The Senate overwhelmingly approved a bill Wednesday that commits the Pentagon to building a national defense against limited ballistic-missile attack "as soon as technologically possible."

The lopsided 97-3 vote belied the years of partisan fighting the issue had generated.

Long a Republican priority, the bill drew turnabout support from Democrats and the Clinton administration after disclosures of North Korean missile tests and Chinese weapons espionage.

Republicans welcomed the day-old Democratic backing and the dropping of a long-standing veto threat by President Clinton, although they ridiculed the timing.

"I'm glad to hear he's now dropped his veto threat. But as usual, his pledge comes a little late and falls short," said Sen. Bob Smith, R-N.H., a GOP presidential aspirant.

Four sites in interior Alaska are being considered as bases for the missile system. And Alaska Sen. Ted Stevens said his constituents have told him they want the missile defense system built.

"It was going to pass anyway, probably with enough margin to be the first veto to be overridden," Stevens said. "They knew what they were doing at the White House when they backed up on this one."

Democrats said several amendments, including one pledging that the United States would continue to seek nuclear arms reductions in Russia, made the legislation more palatable.

"The bill is now acceptable to the president," said Sen.
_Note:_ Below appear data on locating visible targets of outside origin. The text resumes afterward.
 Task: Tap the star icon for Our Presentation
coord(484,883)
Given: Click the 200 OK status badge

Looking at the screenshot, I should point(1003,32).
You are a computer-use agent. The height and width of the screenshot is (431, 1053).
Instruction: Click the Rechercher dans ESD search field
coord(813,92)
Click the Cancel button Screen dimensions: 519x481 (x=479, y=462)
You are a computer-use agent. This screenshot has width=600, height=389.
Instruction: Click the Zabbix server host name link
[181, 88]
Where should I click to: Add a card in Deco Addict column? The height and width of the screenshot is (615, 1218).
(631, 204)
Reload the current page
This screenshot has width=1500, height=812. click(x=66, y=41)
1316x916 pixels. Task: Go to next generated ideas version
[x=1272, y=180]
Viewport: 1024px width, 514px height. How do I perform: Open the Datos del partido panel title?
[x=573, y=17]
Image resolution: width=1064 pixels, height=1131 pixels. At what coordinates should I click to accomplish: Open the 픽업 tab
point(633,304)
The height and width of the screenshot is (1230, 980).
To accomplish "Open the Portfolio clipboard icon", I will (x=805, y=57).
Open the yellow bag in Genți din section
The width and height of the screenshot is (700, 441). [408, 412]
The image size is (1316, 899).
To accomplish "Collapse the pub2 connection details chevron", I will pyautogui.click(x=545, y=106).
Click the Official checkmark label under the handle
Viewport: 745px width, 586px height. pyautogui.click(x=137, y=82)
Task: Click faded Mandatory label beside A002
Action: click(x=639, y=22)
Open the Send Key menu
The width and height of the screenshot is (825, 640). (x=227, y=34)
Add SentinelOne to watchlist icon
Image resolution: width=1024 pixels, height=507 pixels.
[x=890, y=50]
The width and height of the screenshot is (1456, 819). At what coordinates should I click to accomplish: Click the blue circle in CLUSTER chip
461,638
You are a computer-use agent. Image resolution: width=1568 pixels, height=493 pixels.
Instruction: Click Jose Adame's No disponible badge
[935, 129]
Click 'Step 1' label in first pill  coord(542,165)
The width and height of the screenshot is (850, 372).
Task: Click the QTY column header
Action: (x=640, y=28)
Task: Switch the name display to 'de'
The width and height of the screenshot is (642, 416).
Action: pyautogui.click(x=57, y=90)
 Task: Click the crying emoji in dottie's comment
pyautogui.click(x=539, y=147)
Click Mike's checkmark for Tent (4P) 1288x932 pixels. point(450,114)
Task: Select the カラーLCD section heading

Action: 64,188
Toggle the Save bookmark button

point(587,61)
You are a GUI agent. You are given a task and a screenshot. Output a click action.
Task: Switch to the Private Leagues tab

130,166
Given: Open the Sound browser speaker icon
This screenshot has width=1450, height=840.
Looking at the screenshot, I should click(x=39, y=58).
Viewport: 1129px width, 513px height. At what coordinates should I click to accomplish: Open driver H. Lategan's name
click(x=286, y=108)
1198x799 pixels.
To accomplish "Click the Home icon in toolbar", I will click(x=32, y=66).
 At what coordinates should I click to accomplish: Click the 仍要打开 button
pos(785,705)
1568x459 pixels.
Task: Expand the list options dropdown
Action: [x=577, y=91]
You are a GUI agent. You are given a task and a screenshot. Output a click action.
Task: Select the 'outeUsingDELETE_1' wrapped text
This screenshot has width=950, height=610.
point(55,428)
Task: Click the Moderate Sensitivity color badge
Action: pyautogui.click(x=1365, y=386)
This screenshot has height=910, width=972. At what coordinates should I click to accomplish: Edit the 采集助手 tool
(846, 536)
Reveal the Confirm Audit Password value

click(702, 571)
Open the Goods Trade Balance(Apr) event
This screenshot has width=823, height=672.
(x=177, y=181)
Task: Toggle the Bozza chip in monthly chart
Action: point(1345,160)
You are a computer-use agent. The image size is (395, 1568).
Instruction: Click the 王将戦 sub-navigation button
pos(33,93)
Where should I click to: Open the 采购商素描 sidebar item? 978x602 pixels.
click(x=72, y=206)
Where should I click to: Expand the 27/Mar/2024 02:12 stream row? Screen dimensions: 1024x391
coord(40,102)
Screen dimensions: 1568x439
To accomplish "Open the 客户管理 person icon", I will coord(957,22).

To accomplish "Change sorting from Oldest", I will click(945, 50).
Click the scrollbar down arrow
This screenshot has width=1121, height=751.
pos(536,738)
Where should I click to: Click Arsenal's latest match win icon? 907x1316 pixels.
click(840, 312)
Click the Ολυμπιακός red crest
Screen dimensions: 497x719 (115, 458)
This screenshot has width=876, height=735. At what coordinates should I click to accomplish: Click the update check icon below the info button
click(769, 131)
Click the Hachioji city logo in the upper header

Carl Levin, D-Mich., who was the chief Democratic opponent in the past. The earlier version could have violated terms of the 1972 Anti-Ballistic Missile treaty, Levin said.

Ending the impasse helped Democrats defuse an emerging GOP political campaign against them on national security grounds, a campaign that intensified in recent days with reports that China may have stolen nuclear technology from the Los Alamos nuclear laboratory in the 1980s.

Republicans are accusing administration officials of being lax in handling that case when it came to their attention earlier this decade, and also of helping China's missile program more recently through satellite technology exports.

After a closed-door Democratic luncheon on Tuesday, Democratic leaders told the White House they did not know if they could sustain a veto this year, given the popularity of the missile-defense program, Democratic aides said.

Regardless of the current politics, the bipartisan support for the legislation - which is expected to be repeated on Thursday when the House takes up its version of the bill - ends years of divisive debate between the parties.

A missile defense shield has been a top GOP agenda item since President Reagan proposed an ambitious space-based defense system in 1983, dubbed "Star Wars" by critics.

The system now being envisioned is much more moderate, designed to stop a single missile or just a few, probably fired at the United States accidentally or by a roue nation.

Even so, the program is not expected to be inexpensive.

More than $50 billion has already been spent on research and limited testing. Clinton earmarked another $10.5 billion in his budget for it over the next five years, although he had not wanted to make a decision until June 2000 on whether to field such a system.

The Pentagon suggests the earliest a system could be ready is 2005, with or without the legislation.